Find answers, ask questions, and share your expertise

SparkSQL returns empty result when accessing Hive Tables

avatar
New Contributor

Hi Community !

I recently upgraded the HDP version from 2.6.4 to 3.0.0.
There were some problems but most of them were resolved, except one important problem.

Strangely, when I query 'SELECT' to Hive's tables with SparkQL, It shows no results, just like empty tables,
but when I try exact same 'SELECT' query at beeline shell, It works perfectlly.

More Strangely, if I query 'SHOW TABLES' or 'SHOW PARTITIONS table_name' with SparkQL, It works perfectlly as I expected.

I already spent few days for this problem, but I couldn't find any solutions.
also I checked all logs, but I did not see any errors or warnings.

Did I misconfigured Spark or Hive something?
Has anyone experienced this like problem?

83503-zeppelin-capture.png

2 REPLIES 2

avatar
Super Collaborator

Hi @Jeongmin Ryu,

Apparently spark could not be retrieve/visible underline file system which is seen by the meta store.

can I request to run

ALTER TABLE table_name RECOVER PARTITIONS;
or
MSCK REPAIR TBALE table_name;

this will ensure that Meta store updated with relevant partitions.

at the same time can you please ensure that your spark-conf (of zeppelin version) has the most latest hive-site.xml, core-site.xml and hdfs-site.xml files as these are important for spark to determine the underline file system.

avatar
New Contributor

Thank you for your reply @bkosaraju,
but it seems I have no luck with suggested query.

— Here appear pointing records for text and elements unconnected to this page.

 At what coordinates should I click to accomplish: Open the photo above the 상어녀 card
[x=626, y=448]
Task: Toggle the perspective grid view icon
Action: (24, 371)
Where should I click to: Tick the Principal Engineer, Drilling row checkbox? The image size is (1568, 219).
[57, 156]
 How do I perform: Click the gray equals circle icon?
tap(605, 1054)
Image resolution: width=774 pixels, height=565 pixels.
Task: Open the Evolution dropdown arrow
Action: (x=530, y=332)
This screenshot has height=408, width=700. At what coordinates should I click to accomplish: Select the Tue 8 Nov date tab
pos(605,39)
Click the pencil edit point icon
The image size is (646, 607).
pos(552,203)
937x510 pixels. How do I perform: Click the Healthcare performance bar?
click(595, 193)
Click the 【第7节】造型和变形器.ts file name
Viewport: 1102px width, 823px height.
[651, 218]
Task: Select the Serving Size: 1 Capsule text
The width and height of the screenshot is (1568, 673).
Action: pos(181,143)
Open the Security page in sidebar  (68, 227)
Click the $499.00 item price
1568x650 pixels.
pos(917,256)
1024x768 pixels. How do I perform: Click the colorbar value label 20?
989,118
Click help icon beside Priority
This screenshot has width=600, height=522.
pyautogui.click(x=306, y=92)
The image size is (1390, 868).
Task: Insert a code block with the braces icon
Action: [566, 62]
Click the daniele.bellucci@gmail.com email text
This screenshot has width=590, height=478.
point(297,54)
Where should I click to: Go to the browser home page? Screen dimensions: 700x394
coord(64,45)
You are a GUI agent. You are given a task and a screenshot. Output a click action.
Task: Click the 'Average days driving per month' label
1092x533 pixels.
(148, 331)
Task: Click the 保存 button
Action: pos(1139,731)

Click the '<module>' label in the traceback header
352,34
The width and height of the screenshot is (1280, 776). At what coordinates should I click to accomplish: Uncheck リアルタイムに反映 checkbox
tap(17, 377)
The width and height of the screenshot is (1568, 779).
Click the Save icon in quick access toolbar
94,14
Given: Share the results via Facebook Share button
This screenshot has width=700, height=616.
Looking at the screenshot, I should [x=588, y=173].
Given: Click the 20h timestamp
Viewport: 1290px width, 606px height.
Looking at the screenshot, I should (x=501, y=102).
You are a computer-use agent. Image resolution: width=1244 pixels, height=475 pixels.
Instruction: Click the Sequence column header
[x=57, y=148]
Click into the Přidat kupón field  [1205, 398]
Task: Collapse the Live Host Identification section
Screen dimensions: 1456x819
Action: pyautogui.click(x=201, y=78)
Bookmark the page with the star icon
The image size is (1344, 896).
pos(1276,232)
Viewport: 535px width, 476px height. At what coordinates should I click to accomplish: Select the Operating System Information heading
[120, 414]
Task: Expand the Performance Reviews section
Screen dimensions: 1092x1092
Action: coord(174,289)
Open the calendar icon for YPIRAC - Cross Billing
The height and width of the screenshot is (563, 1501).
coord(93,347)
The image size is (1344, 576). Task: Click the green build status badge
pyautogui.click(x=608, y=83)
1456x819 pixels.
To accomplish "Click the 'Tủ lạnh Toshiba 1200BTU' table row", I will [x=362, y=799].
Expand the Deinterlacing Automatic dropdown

I don't see any differences after submit both queries.

I just found this (Hive Transactional Tables are not readable by Spark) question.
as per JIRA tickets, my situation seems caused by exact same problem that is still exists in latest Spark version.

Is there any workarounds to use Hive 3.0 Table (sure, with 'transaction = true', it is mandatory for Hive 3.0 as I know) with Spark?
If not, maybe I should rollback to HDP 2.6...